Objet de la tâche =>
Recopie l'extrait sur l'imagination entre "Publié en mai" et "qu'elle me dit).", inclus, en remplaçant "Montréal" par "Québec".

Extrait à lire =>
Imagination (GP)

Comment citer ?

Gibert, Martin (2016), «Imagination (GP)», dans Maxime Kristanek (dir.), l'Encyclopédie philosophique, consulté le ..., https://encyclo-philo.fr/imagination-gp

Publié en mai 2016

 

Résumé

Une des tâches de la philosophie de l’esprit est de caractériser et différencier les grands types d'états mentaux dans lesquels nous pouvons nous trouver, comme la perception, la mémoire, le désir ou la croyance. Une croyance, par exemple, lorsque je crois qu'il neige en ce moment à Montréal, peut être définie comme une attitude mentale que j’ai à l’égard de la proposition « il neige à Montréal ». Plus précisément, l'attitude que j'ai à l'égard de cette proposition consiste à la tenir pour vraie. Je peux avoir cette attitude dans diverses circonstances, par exemple si je suis à Montréal et que je vois la neige tomber ou si une amie – qui est à Montréal – me le dit au téléphone (et si j'ai confiance en ce qu'elle me dit).

Peut-on dire quelque chose de similaire au sujet de l'imagination ?

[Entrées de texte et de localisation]
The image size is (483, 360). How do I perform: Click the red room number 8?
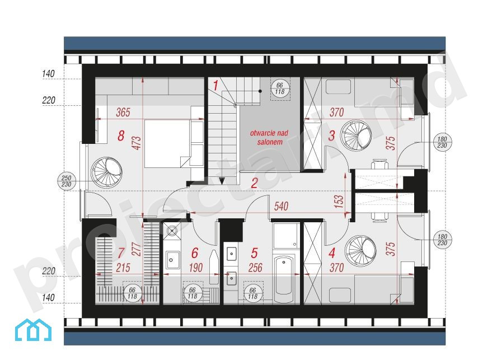(121, 135)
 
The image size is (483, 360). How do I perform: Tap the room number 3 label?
(331, 135)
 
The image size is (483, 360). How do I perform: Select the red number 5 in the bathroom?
(254, 253)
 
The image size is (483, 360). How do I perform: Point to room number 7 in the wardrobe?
(120, 253)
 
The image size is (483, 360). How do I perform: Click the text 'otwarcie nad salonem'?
(269, 138)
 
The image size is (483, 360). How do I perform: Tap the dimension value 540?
(281, 206)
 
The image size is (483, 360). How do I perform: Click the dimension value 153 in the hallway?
(339, 201)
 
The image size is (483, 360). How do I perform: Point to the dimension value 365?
(123, 113)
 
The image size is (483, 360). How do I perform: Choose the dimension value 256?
(255, 268)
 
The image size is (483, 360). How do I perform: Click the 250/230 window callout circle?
(66, 181)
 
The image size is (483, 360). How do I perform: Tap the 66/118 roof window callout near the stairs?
(280, 88)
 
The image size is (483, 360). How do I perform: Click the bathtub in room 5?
(283, 279)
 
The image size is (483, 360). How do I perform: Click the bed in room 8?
(167, 144)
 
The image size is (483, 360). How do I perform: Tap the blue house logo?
(33, 330)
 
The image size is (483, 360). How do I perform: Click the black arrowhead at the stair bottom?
(222, 181)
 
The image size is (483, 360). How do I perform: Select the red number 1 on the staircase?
(215, 86)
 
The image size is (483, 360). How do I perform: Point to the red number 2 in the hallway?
(254, 183)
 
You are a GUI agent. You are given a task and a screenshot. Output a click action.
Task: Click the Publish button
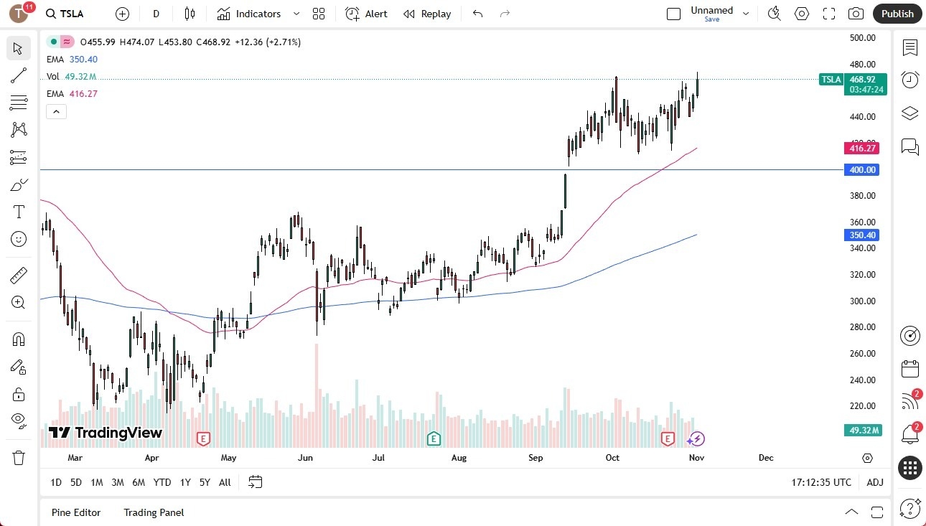coord(897,14)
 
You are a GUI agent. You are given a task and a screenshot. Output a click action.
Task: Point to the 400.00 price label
coord(862,170)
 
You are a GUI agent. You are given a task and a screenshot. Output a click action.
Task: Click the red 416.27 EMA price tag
coord(862,149)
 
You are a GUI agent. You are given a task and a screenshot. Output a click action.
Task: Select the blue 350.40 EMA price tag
coord(862,235)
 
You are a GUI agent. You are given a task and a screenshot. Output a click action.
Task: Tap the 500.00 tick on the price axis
coord(863,38)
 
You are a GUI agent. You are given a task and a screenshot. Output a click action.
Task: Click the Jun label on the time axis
coord(305,458)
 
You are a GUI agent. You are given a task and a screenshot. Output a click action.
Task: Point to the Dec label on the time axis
coord(765,458)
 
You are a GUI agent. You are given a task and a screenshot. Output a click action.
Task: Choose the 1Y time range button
coord(185,482)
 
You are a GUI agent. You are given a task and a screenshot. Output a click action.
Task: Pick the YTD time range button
coord(162,482)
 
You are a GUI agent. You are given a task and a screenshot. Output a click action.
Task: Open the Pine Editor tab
coord(76,512)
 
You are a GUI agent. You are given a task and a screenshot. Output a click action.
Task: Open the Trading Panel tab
coord(154,512)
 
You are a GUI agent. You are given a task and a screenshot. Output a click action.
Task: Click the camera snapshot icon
coord(856,14)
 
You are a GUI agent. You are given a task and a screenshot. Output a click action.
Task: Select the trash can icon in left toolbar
coord(19,458)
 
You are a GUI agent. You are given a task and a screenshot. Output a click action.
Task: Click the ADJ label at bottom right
coord(875,482)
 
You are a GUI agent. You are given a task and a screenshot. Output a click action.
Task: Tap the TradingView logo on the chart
coord(106,433)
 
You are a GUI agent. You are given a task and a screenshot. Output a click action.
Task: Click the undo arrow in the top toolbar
coord(477,14)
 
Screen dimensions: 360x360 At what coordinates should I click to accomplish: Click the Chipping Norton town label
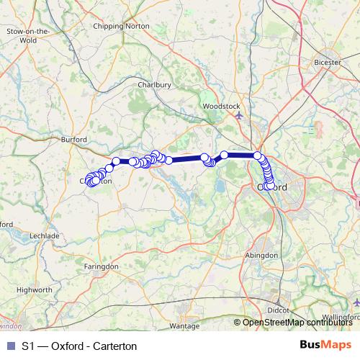121,26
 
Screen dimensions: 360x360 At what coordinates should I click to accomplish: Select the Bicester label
328,63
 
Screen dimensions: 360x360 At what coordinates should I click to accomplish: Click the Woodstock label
221,106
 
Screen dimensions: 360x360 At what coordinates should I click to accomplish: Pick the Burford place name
74,140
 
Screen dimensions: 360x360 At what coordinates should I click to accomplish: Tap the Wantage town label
184,326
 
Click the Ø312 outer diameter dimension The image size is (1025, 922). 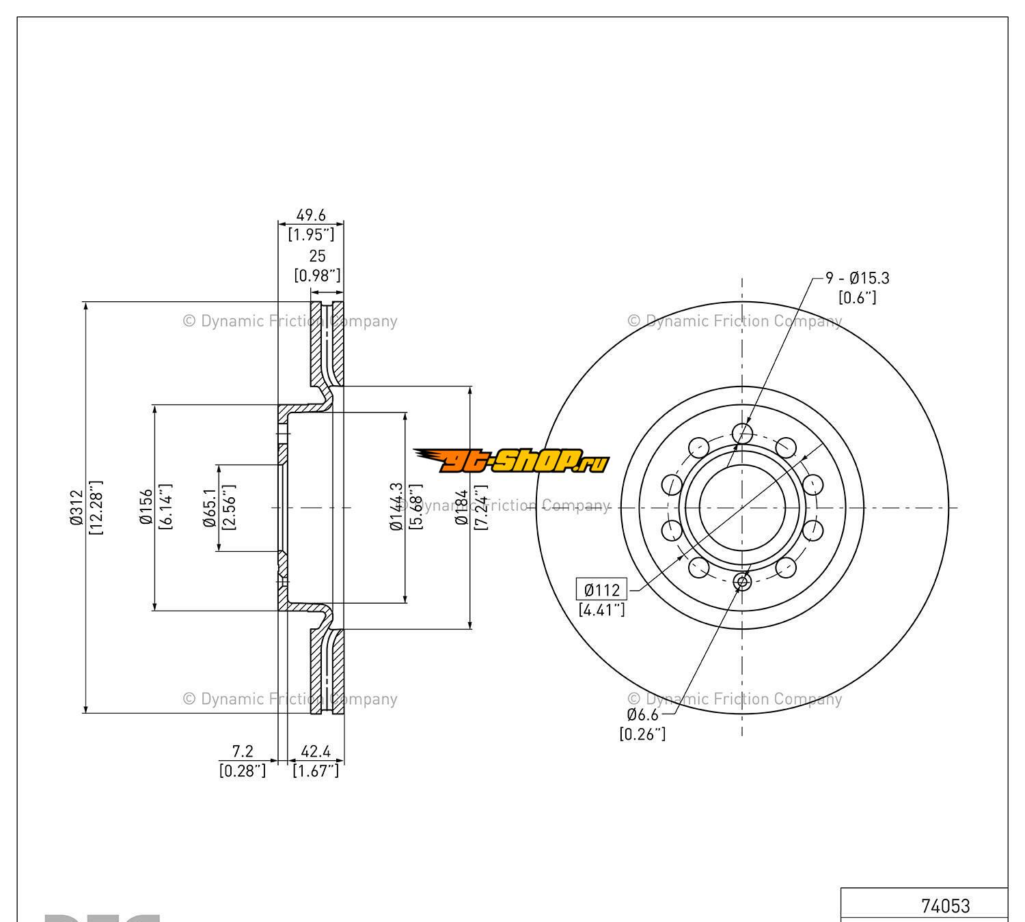point(75,507)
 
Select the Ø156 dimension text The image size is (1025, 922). point(146,507)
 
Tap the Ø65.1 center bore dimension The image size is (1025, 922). point(210,507)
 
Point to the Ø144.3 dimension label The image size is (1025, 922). point(396,507)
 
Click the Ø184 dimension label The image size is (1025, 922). point(462,507)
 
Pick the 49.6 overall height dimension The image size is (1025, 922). point(310,215)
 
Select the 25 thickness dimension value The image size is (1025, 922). point(317,256)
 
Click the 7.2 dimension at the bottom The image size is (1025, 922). point(243,751)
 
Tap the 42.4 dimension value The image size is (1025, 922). point(316,751)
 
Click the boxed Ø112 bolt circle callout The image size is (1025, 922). point(601,589)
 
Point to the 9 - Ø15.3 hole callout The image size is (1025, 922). point(858,278)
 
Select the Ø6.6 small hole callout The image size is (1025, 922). point(642,714)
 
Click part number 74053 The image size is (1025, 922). point(945,906)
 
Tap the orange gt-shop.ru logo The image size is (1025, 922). point(510,461)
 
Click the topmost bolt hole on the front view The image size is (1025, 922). point(742,432)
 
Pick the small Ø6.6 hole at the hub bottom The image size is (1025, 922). point(742,581)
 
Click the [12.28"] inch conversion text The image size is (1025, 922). point(96,507)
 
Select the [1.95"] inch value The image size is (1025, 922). point(311,234)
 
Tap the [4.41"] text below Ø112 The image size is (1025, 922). point(601,609)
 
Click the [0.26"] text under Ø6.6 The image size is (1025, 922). point(642,734)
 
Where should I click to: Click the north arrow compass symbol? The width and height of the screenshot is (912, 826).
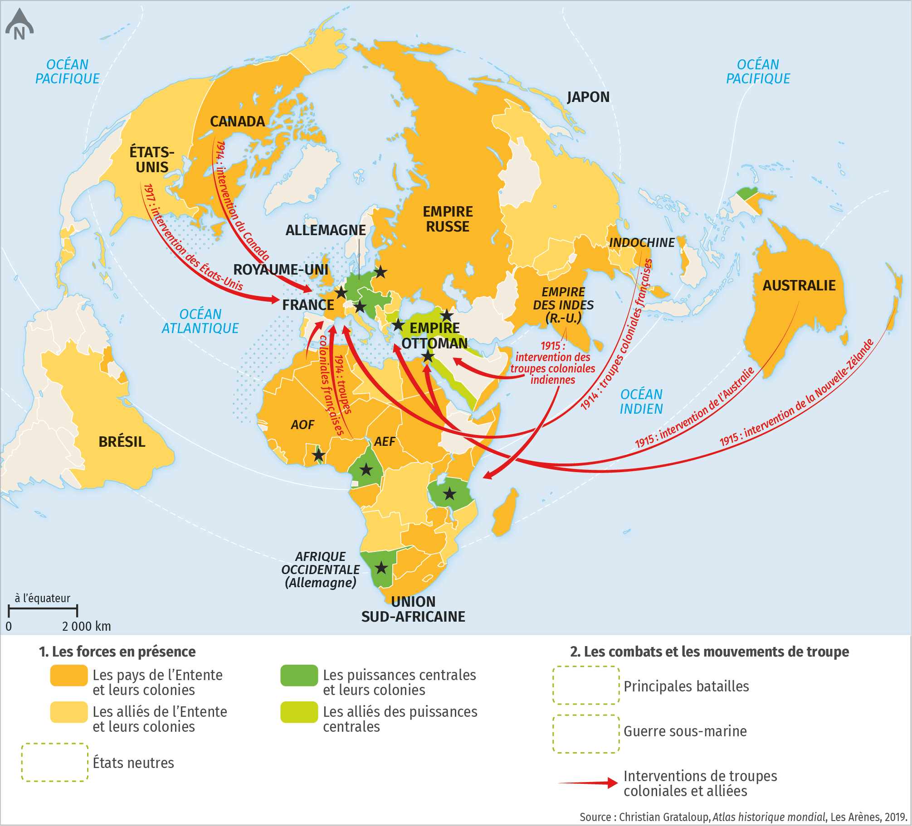click(19, 25)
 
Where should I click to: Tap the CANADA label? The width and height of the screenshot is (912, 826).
click(237, 121)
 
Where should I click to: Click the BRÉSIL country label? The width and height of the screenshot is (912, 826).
click(122, 442)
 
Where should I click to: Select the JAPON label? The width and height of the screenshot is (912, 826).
click(588, 97)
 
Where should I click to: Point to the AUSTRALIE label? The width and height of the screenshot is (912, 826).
click(799, 285)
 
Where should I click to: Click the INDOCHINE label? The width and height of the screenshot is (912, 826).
click(641, 243)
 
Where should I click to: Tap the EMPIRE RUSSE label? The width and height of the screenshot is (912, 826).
click(448, 219)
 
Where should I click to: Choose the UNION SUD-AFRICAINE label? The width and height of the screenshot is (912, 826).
click(413, 609)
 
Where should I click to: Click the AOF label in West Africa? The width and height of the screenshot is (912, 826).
click(302, 425)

Réponse complète =>
Publié en mai 2016

 

Résumé

Une des tâches de la philosophie de l’esprit est de caractériser et différencier les grands types d'états mentaux dans lesquels nous pouvons nous trouver, comme la perception, la mémoire, le désir ou la croyance. Une croyance, par exemple, lorsque je crois qu'il neige en ce moment à Québec, peut être définie comme une attitude mentale que j’ai à l’égard de la proposition « il neige à Québec ». Plus précisément, l'attitude que j'ai à l'égard de cette proposition consiste à la tenir pour vraie. Je peux avoir cette attitude dans diverses circonstances, par exemple si je suis à Québec et que je vois la neige tomber ou si une amie – qui est à Québec – me le dit au téléphone (et si j'ai confiance en ce qu'elle me dit).